[Records provided Boundary: Start]

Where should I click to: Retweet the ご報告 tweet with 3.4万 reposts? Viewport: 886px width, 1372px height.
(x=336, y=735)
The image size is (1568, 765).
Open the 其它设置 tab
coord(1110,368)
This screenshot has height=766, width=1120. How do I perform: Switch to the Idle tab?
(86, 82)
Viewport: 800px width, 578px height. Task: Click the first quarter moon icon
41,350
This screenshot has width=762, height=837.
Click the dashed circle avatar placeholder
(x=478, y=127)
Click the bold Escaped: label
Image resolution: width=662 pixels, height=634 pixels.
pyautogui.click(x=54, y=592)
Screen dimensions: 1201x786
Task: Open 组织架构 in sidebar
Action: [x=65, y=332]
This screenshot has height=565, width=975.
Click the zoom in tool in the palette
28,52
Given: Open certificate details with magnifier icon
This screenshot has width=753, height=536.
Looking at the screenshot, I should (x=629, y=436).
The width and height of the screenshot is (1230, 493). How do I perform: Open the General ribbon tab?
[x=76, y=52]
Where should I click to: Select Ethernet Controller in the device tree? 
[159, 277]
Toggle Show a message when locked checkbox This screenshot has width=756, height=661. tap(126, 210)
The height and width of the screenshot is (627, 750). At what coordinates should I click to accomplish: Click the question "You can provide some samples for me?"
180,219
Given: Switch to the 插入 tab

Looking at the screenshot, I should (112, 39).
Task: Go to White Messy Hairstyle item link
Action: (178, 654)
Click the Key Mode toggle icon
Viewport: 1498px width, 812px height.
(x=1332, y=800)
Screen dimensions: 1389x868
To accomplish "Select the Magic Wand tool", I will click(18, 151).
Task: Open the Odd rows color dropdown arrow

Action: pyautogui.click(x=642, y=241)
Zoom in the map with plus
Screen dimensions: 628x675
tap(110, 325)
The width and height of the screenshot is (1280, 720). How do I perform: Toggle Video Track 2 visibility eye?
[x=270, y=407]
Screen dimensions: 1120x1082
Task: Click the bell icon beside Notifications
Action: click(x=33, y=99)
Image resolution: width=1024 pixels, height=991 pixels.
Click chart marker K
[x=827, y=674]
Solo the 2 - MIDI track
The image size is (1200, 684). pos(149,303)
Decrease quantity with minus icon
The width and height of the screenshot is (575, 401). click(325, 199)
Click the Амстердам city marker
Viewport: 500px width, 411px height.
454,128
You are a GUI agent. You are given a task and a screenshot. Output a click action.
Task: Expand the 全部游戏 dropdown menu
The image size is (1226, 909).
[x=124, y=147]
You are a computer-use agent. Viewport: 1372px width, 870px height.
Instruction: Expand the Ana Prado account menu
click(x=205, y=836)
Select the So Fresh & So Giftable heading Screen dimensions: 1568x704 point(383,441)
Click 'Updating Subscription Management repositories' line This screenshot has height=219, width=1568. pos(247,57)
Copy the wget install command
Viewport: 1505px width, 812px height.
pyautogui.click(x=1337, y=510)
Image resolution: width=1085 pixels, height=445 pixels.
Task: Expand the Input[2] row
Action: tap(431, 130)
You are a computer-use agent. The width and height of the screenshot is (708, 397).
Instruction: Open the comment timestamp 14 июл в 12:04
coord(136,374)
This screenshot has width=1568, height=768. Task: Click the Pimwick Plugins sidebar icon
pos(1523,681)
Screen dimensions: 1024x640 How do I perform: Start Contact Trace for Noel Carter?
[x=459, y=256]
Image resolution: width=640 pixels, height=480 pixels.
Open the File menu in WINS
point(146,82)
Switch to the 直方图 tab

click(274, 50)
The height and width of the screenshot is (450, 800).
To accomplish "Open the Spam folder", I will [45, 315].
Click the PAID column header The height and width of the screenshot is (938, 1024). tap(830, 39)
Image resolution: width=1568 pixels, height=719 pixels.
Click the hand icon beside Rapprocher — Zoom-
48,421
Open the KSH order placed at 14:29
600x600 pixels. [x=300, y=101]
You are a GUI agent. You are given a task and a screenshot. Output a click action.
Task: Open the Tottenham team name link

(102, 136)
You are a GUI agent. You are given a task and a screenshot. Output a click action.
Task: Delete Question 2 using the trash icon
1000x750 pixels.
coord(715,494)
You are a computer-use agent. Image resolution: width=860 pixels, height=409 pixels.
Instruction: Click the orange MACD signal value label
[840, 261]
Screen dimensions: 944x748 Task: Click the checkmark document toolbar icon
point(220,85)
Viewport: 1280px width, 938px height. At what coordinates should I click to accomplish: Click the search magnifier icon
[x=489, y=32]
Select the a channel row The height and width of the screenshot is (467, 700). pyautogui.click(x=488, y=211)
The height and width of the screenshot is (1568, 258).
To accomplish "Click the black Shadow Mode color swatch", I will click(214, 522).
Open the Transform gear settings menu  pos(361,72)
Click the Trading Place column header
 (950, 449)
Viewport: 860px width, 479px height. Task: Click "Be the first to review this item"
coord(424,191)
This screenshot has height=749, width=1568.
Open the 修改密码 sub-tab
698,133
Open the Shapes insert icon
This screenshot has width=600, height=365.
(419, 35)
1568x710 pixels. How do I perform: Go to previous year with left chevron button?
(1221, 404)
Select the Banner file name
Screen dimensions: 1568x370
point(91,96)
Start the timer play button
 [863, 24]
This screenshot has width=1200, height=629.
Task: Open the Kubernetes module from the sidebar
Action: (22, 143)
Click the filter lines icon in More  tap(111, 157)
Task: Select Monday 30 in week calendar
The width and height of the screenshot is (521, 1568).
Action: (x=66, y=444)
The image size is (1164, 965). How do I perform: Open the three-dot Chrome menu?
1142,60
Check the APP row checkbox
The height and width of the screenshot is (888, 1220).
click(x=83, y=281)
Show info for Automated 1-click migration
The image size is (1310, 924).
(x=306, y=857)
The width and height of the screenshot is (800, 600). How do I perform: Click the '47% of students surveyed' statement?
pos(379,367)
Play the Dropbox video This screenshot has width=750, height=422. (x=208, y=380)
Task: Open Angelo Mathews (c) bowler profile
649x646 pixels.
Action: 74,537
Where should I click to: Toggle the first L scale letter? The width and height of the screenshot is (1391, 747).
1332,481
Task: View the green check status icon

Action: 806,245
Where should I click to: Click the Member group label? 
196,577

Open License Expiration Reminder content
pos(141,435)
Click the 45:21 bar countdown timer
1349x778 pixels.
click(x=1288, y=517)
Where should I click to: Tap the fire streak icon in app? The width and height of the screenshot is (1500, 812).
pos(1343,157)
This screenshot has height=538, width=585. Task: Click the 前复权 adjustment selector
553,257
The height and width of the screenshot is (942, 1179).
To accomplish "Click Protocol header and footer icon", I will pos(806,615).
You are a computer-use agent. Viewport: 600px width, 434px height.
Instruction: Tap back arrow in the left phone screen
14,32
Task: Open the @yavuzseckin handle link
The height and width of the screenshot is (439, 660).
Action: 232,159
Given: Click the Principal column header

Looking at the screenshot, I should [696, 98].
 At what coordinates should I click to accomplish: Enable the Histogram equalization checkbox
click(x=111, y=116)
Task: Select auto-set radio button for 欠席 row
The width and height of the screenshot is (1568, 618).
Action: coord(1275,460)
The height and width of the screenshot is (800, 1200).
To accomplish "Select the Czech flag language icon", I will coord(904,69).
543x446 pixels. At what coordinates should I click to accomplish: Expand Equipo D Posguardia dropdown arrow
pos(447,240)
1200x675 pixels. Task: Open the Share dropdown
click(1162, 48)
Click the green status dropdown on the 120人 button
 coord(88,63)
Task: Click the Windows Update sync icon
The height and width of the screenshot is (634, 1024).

[Records provided Boundary: End]

**Task requirements:** Determine the number of lines in the data above that hold "computer", and reply with that number alone.

**Written solution:** 4